Though the concept of franchising is a long-standing and proven business model, almost everyone who is currently a franchisee has a unique story about how they ended up in that position. As Webb says, though, the one constant he’s seen when talking with fellow franchisees, regardless of the industry, is the difficult adjustment of no longer being self-employed.
“I was always about multiple revenue streams in my businesses: How could I sell more products, how could I do more things? I wasn’t allowed to do that with OrangeTheory,” Webb says. “They said ‘here’s the product, here’s what we do, you do this.’ I had to go through the growing curve of figuring out what I can’t do in my studios. Once you got that out of your head and once you got on board with the team, it wasn’t that difficult. We were solely focused on ‘we’ve got this one product, let’s sell it.’”

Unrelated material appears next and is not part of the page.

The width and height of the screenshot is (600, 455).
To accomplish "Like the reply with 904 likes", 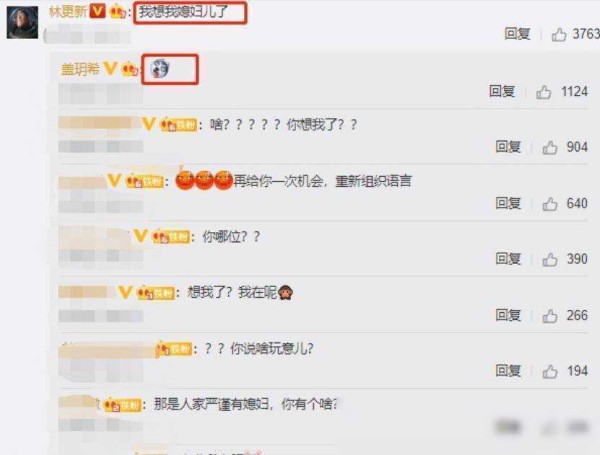I will point(550,147).
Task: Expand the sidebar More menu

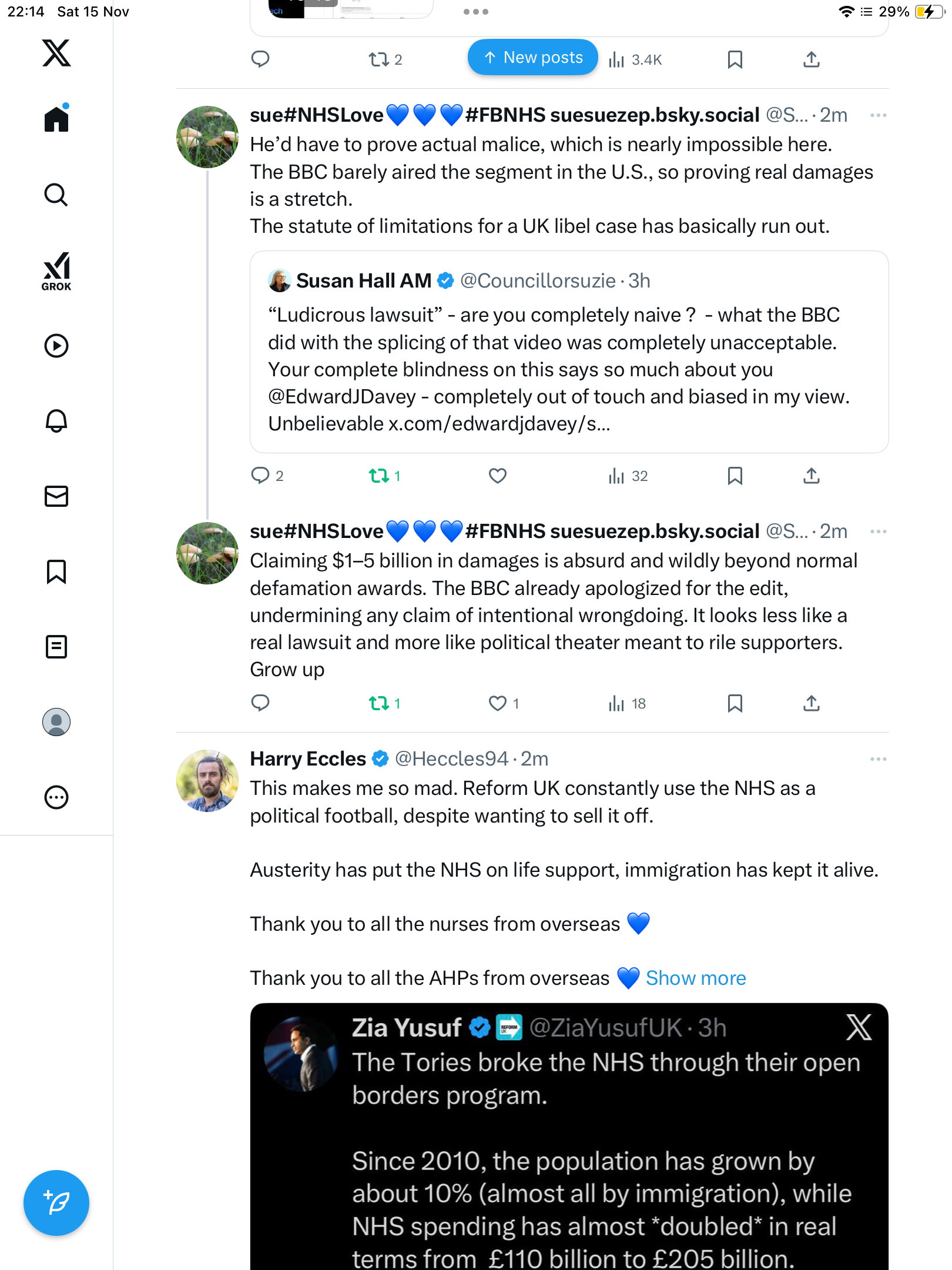Action: tap(56, 797)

Webb says franchising isn’t for everyone and understands the strong desire to remain your own boss. There are certain perks to having a corporate team actively invested in making sure your store succeeds, though, and Webb says it’s critical to develop those relationships with corporate early to maximize the franchisor/franchisee relationship.
“It took a little bit to learn that, and we had to develop relationships with the right people at the corporate office. We were able to find the right people to guide us along the right path, sit down and have meetings to define strategy and figure out exactly what we were going to do,” he says. “Once we developed those relationships and they got to know ‘hey, this is a guy that’s going to build multiple franchises, let’s pay him some attention,’ we got plenty of help. It was that initial relationship development with the right people.”
That, in essence, is the ideal outcome when becoming a franchisee. Instead of navigating multiple facets of running a business such as advertising, promotion and other logistics on your own, having a corporate team that takes care of those aspects lets you focus solely on serving your customers and building your team.
“We had to convince the consumer that we were better, but that we were different. That was a key. Something new to try, something better to try. I would be trying to prove myself as different, better, higher level of service, better products.” Webb says. “The initial focus was on branding, bringing the product to market, making people aware of it. Most people are aware of quick oil and quick lube, but have that approach that you’re bringing something brand new to the market.”
Even in the ideal scenario, though, being part of a more rigid corporate structure takes some adjustment. Learning to trust your franchisor and having your franchisor trust you isn’t an immediate thing. Webb says that’s OK, though, and embracing that discomfort can force some open communication and expedite the relationship-building process.
“I always wanted to hold them accountable to that marketing fee. We were sending 1.5 percent to corporate, and we wanted to know where it was going, but once you see an ad on TV or in the paper you go ‘oh, that’s where it’s going,’” Webb says. “As long as the franchisor is using that money appropriately, branding the product to make my life easier, my sales easier, we were all on board.”
At the end of the day, purchasing and operating a franchise needs to be a partnership. Though Webb has sold all 33 locations, his relationships with OrangeTheory allowed him to build up those stores to become positive assets, which in turn has helped them remain successful even after his departure. If both sides are committed to working together to build the business, he says, the partnership should be mutually beneficial.
“I can’t over-emphasize that enough. If you don’t have a good partnership, don’t do it. You need a partner there that’s got your best interest at heart, and then you need to accept the fact that you’ve got a boss and have their best interest at heart. Once you co-align that way, it can be quite productive for both of you.”